WordPress Editorial Calendar: How to Become Mega Organized with Your Writing
Are you planning out your content for the next few months or even for the next year?
It’s so important to have an editorial calendar to plan out your content and the WordPress editorial calendar EditFlow is a free tool you can use.
What is an editorial calendar?
An editorial calendar is a calendar of scheduled activities related to the content you plan to post on your blog, website, podcast, social media channels, etc.
You could create one for your blog that plans ahead what you are going to publish and when. Or you could expand this and include all your social media-related planned updates.
Why have an editorial calendar?
There are many reasons why an editorial calendar is useful:
1. If you have workflow in your editorial calendar functionality you can use it to track who is working on what and what stage is it at.
2. By planning ahead, you can work out well in advance what you will need. For example, I recently did a group post where I asked 54 experts about their best WordPress plugins. It took about a month to gather this information together so I had to plan ahead.
3. If you spend some time planning out your content you will come up with better ideas, identify areas you may not be covering, identify areas you are covering too much and much more!
How do you use the WordPress editorial calendar plugin EditFlow?
When you install EditFlow, you get a series of widgets that you can enable/disable and configure.
These are explained as follows:
The calendar gives you an overview of where each of your posts are at. They could be scheduled to post, assigned to someone for review etc. You can define which post types are displayed, for example, just blog posts. You can also synchronize your calendar with Google.
In the image above you see three posts, two of which have ‘published’ status, and one is in draft. You can view all posts that are currently being worked on according to statuses that you set up.
Across the top of this calendar you can see that you are able to filter posts based on status category and users.
When you set up Editflow, you may want to change the default statuses and set up new ones to reflect your workflow. For example, we have a status of ‘pitch’ where we’re not sure it’s going to be a post and we’re just reviewing the idea.
This is additional information that you can add to your standard dashboard, related to your editorial calendar. You can add post status, posts your following and any notes added.
These are additional comments that you can add to your post to share with your team. These comments are private to your content team and are not visible when you publish a post.
When this is enabled you’ll see an editorial comments field which will be displayed at the end of your blog post. Within the post you can define if particular users or particular groups get notified of the comments.

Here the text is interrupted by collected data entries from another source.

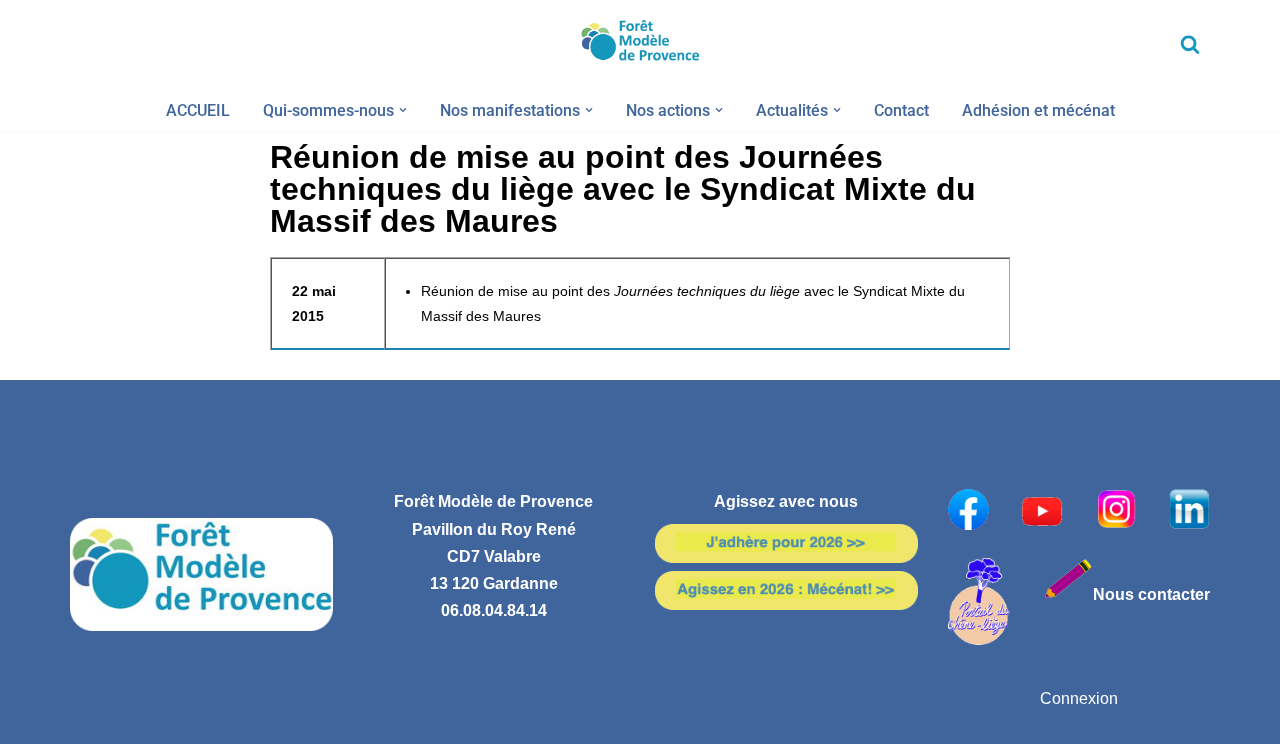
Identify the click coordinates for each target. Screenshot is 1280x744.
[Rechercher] (1190, 44)
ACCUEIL (198, 110)
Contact (901, 110)
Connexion (1079, 698)
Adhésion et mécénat (1038, 110)
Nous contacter (1151, 594)
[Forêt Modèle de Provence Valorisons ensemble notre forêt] (640, 44)
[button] (403, 110)
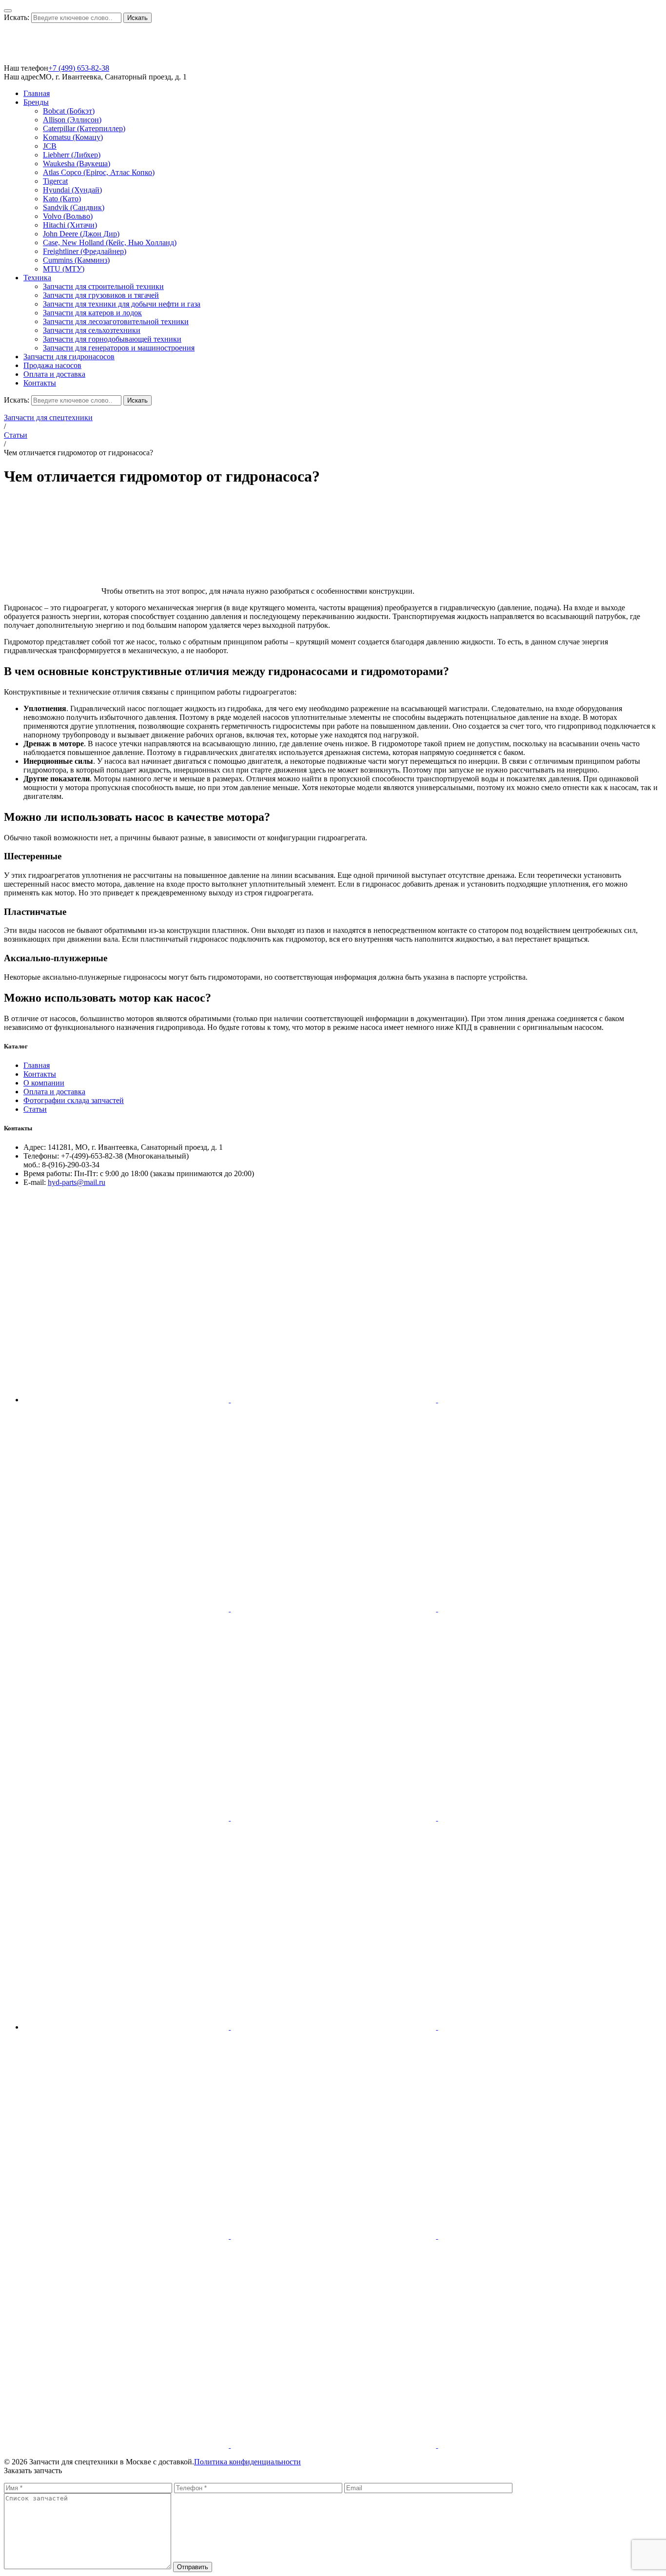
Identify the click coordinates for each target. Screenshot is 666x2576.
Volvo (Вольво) (68, 216)
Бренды (36, 102)
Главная (36, 93)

For example, you could say that all copy editors get notified.
Editorial Meta Data
There is a set of additional fields you can add to the post, based on what you require. For example: you might want to add a field indicating when the first draft is due, what the minimum word count should be etc. This information will be displayed on the right hand side of the post.
These fields are customizable so you can change the existing ones or add new ones yourself.
When there’s a status change or a new editorial comment listed, you can enable notifications so that the relevant team members get alerted by email.
When this is enabled, you’ll see the status of all posts. This is available as a menu option under the dashboard.
You can see, at the top, that you can filter posts based on their status, category, users etc.
If you have a larger team, you may want to allocate people to user groups. For example, as we mentioned earlier on it is possible to set up notifications for groups. You could have a group of content editors that get all notifications when the “content editor group” is selected.
What’s the best way to set this up?
This really depends on your requirements, but we have outlined a method that you might find useful.
We are basing this on the assumption that you have the following people working on your content, but you can apply the same principles for different teams:
- Image Editor – This person takes the post and adds the relevant imagery to it.
- Copy Editor – The copy editor will take the writer’s work and correct any grammar errors, reword sections, fix spelling mistakes and make it read better overall.
- SEO – The SEO person will optimize the content in a way that it won’t sacrifice the work performed by the copy editor.
So here’s what you might set up:
As we’re only interested in blog posts, set this to posts only.
The posts can be set to the following status:
- Pitch – There is an idea for a post but it’s not fully thought out yet
- Planned – We’ve decided to write it and have a date in mind
- Assigned – Assigned to a writer who is about to start work
- Draft without images – First draft implemented but some images missing (e.g. the first image displayed when you view the blog)
- Pending Review – Images added and now it’s ready for review
- Final Review – Final look over before it’s published. At this stage we might add in some missing tags
Enable comments on posts only
Now that we’ve covered an editorial calendar, here are some possible actions:
1. Consider your editorial process and do a planning session to schedule your content.
2. Consider using this or another piece of software to help you manage the editorial process.